Coding Tutorials Blog

Apache Iceberg v3 Deletion Vectors on Snowflake

June 08, 202610 min read

Table of Contents

A single row-level DELETE or UPDATE against a 2 TB fact table should not require rewriting hundreds of megabytes of Parquet files. That is the problem Apache Iceberg v3 deletion vectors solve, and it is the most consequential performance change to the Iceberg specification since the format was created.

Deletion vectors became generally available on Snowflake on May 7, 2026, alongside Databricks Runtime 18.0+ and Amazon EMR 7.11. Early benchmarks from AWS show delete operations running 55% faster and consuming 73% less storage than the v2 positional delete approach. The mechanism is simple in concept (binary bitmaps stored in Puffin files) but the implications for merge-on-read performance, compaction strategy, and multi-engine interoperability are worth understanding in detail before you upgrade.

What Deletion Vectors Replace in v2

To understand what v3 deletion vectors do, you need to understand the two delete mechanisms Iceberg v2 used.

Position delete files track deleted rows by file path and row position. When a DELETE or UPDATE runs, the engine writes a new Parquet file listing every (file_path, row_position) pair for the affected rows. At read time, the engine loads these position delete files and performs an O(n) merge join against the base data files, skipping any row whose position appears in the delete set. These files are small but numerous, and they accumulate over time. AWS benchmarks show a single delete operation producing a 1.8 KB Parquet delete file for 100 rows, which is reasonable in isolation but adds up across thousands of operations.

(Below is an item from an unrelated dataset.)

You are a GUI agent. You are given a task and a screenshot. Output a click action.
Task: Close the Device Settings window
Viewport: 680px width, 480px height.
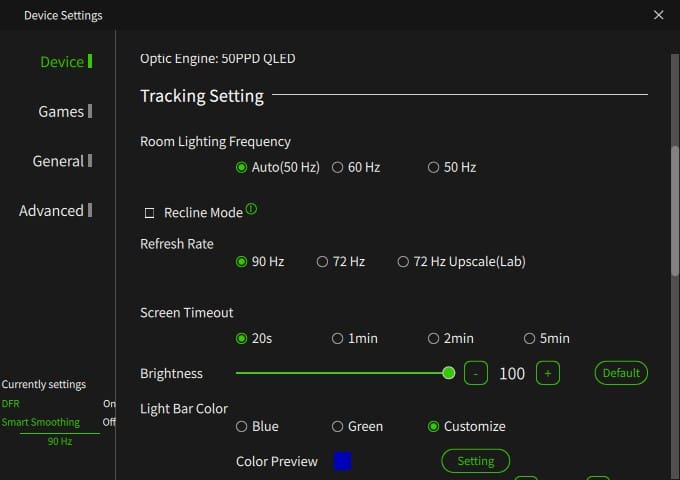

Equality delete files track deleted rows by column values. An equality delete file for “DELETE FROM orders WHERE customer_id = 12345” stores the specific column value. The reader must filter out any row matching that value. Equality deletes are useful for deduplication and upsert patterns, but they require scanning the equality delete columns on every read, and they do not scale well for DELETE operations that affect many distinct values.

Both mechanisms suffer from the same fundamental issue: they store delete metadata as Parquet files that must be opened, parsed, and merge-joined during every table scan. The overhead grows with the number of delete files, which is why Iceberg documentation has long recommended periodic compaction of delete files. In practice, many teams neglected this maintenance, and read performance degraded silently over time.

How v3 Deletion Vectors Work

Iceberg v3 deletion vectors replace positional delete files with compressed binary bitmaps stored in Puffin files. Each bitmap has one bit per row in the base data file. A bit value of 1 means the row is deleted. A bit value of 0 means the row is active. The bitmap index is the row position within the data file, so lookup is O(1) rather than O(log n).

The format uses Roaring Bitmaps, a compressed bitmap structure that is already used extensively in search engines, columnar databases, and Iceberg’s own in-memory operations. Roaring Bitmaps split the integer space into 2^16-bit chunks. Dense chunks use a bitset representation. Sparse chunks use a sorted array of 16-bit integers. This hybrid approach means the bitmap storage is proportional to the number of deleted rows, not the total number of rows in the file. A 100-row delete in a 10 million-row file produces a much smaller bitmap than the equivalent position delete file.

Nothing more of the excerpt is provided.